Extracted text:
The scandals have resulted in large protests in Guatemala City calling for Pérez Molina’s ouster. The president, for his part, has denied any involvement in either scandal.

Headlines from the Western Hemisphere

North America

  • Mexican farmers and drug cartels are increasingly turning to the production of poppy plants, taking note of high U.S. demand for heroin, according to a recent DEA report.
  • Mexico’s government on Wednesday spoke out publicly against the state of Texas’ new $800 million border security plan, which calls for additional law enforcement personnel and a spy plane, among other things.

Caribbean

  • Cuba’s Internet entrepreneurs are grappling with limited access to the web in order to take advantage of increased demand for their services, an effect of newly increased ties with the U.S. in recent months.

Central America

  • Around 96 percent of the timber that is cut in the Panamanian province of Darien — located on the border with Colombia — is logged illegally, according to Panama’s environment minister.

Requirement 1:
Answer these questions using the news roundup:
(a) How has the president responded to the scandals?
(b) What is the cost of the new Texas border security plan?
(c) According to Panama's environment minister, roughly what share of the timber cut in Darien is logged illegally?
Requirement 2: Update the news roundup from "Headlines from the" up to and including "Panama’s environment minister.", replacing "spy plane" with "surveillance aircraft".
The rows that follow bear no relation to the news roundup.

Supplied information:
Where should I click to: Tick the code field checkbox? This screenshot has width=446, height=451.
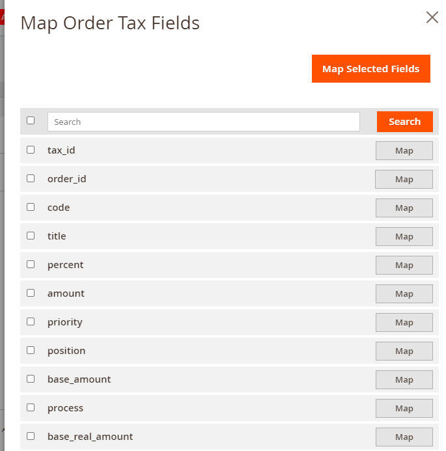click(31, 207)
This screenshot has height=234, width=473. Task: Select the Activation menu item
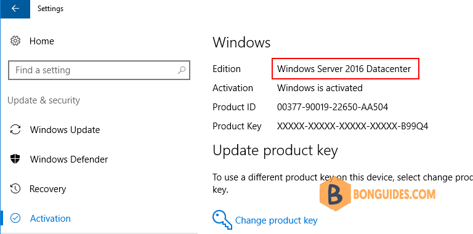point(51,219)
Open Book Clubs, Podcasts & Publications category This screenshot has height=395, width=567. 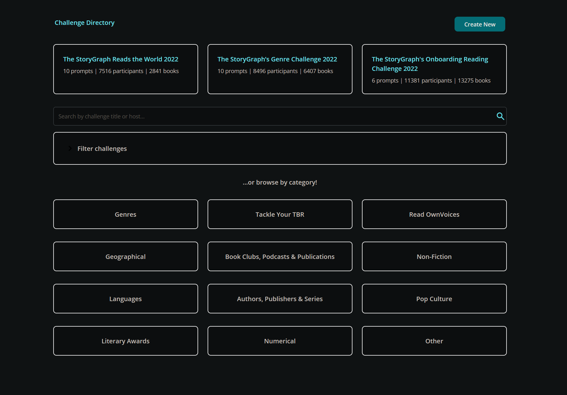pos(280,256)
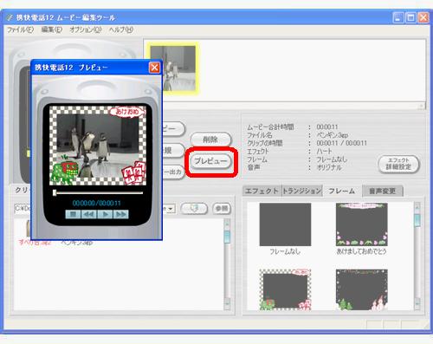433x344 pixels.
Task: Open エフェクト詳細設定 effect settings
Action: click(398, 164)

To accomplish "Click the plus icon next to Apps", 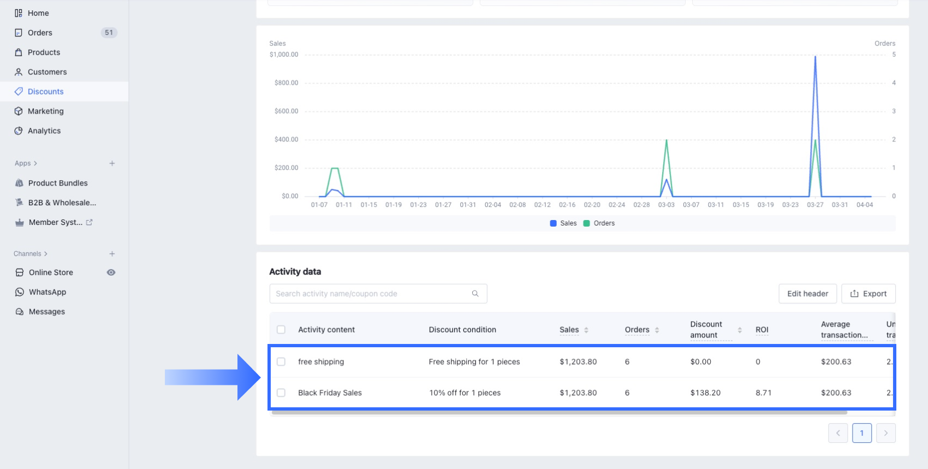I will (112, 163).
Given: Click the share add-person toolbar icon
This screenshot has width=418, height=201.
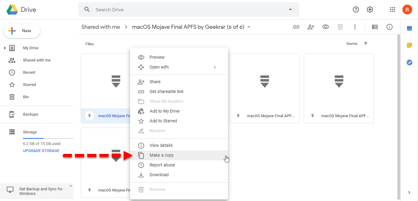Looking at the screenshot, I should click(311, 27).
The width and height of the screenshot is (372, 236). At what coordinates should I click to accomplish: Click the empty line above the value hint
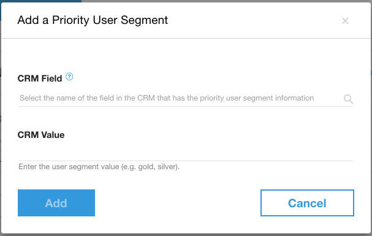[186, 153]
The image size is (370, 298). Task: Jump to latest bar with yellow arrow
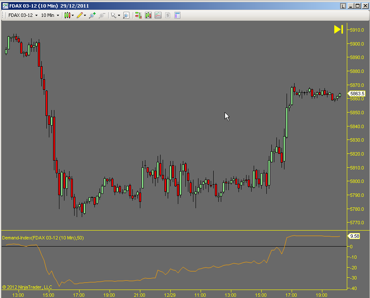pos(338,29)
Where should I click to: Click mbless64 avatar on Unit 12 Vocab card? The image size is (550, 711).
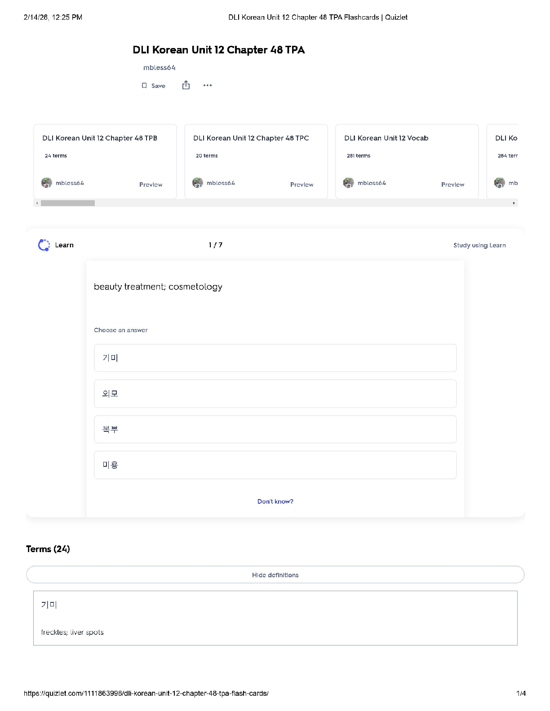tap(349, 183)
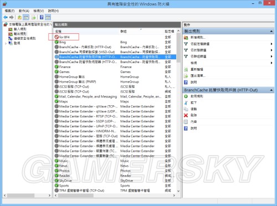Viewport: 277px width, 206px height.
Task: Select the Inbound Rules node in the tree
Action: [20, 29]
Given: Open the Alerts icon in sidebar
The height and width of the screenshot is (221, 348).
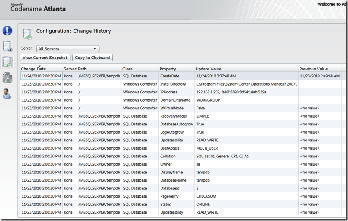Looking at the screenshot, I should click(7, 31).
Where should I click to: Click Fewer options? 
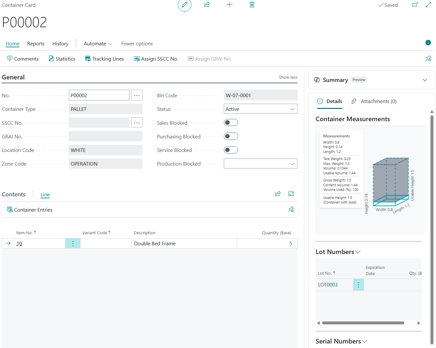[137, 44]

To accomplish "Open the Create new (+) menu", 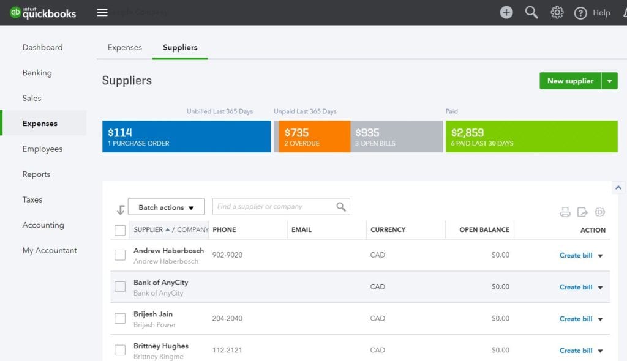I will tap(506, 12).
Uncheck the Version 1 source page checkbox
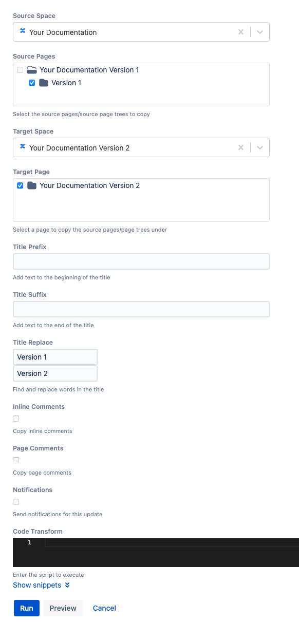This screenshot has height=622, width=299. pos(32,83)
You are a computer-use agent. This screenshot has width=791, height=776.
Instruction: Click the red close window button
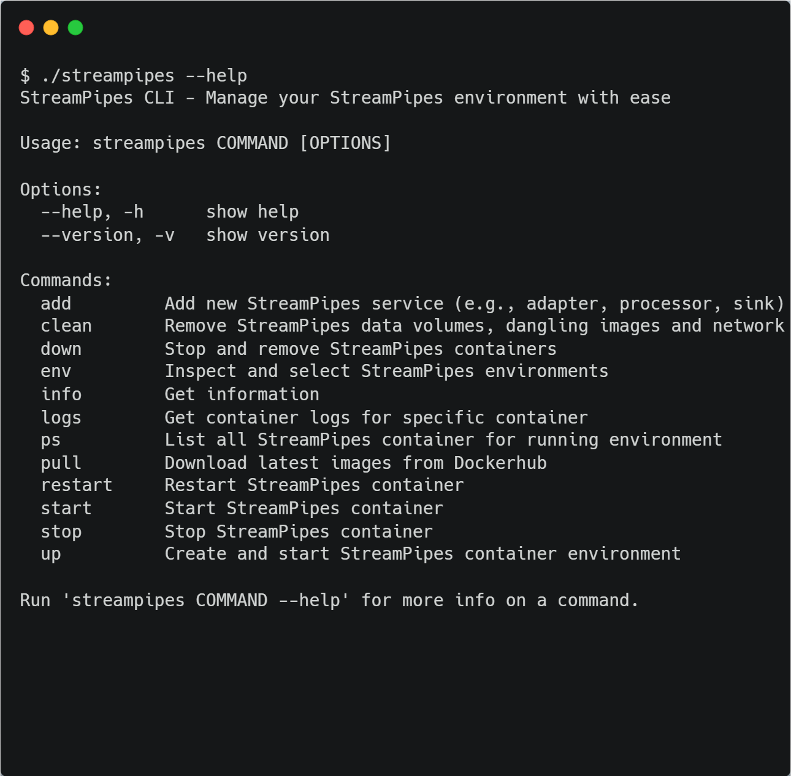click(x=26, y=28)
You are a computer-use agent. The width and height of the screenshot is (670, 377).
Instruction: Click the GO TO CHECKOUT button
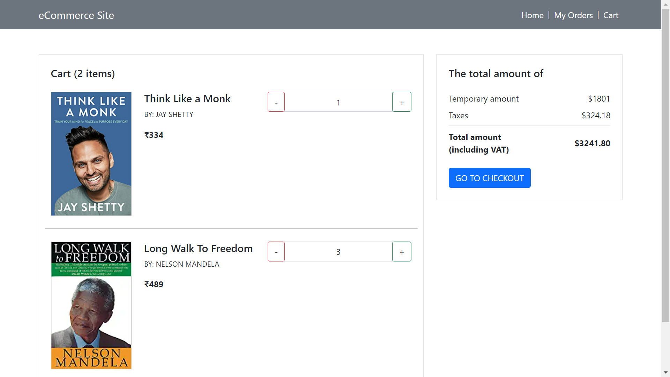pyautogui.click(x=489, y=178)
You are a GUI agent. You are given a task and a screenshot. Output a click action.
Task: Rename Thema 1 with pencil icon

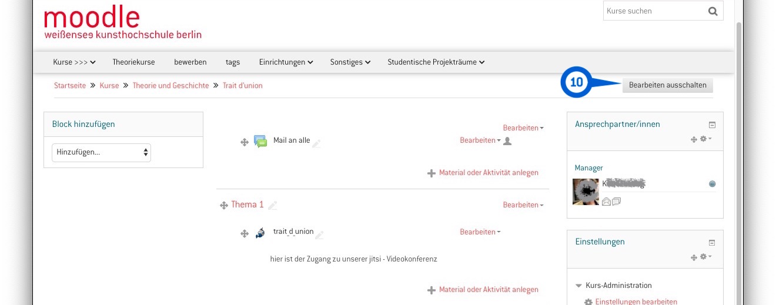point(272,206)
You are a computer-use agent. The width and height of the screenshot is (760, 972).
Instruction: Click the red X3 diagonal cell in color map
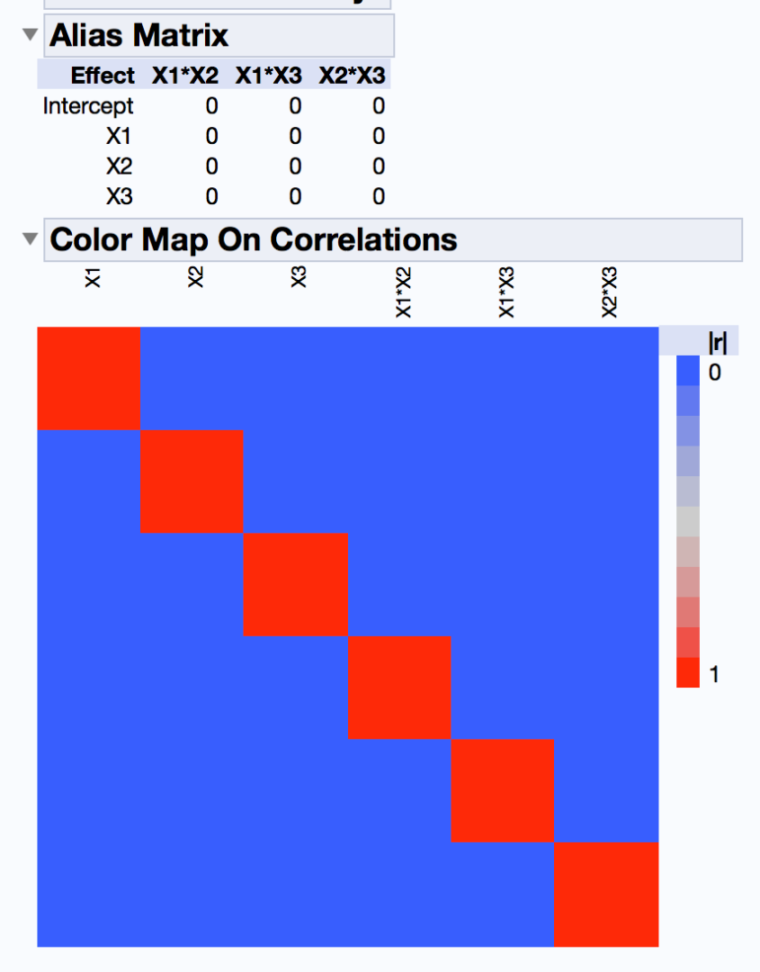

Exercise output 1:
(a) He has denied any involvement in either scandal.
(b) $800 million.
(c) Around 96 percent.

Exercise output 2:
Headlines from the Western Hemisphere

North America

  • Mexican farmers and drug cartels are increasingly turning to the production of poppy plants, taking note of high U.S. demand for heroin, according to a recent DEA report.
  • Mexico’s government on Wednesday spoke out publicly against the state of Texas’ new $800 million border security plan, which calls for additional law enforcement personnel and a surveillance aircraft, among other things.

Caribbean

  • Cuba’s Internet entrepreneurs are grappling with limited access to the web in order to take advantage of increased demand for their services, an effect of newly increased ties with the U.S. in recent months.

Central America

  • Around 96 percent of the timber that is cut in the Panamanian province of Darien — located on the border with Colombia — is logged illegally, according to Panama’s environment minister.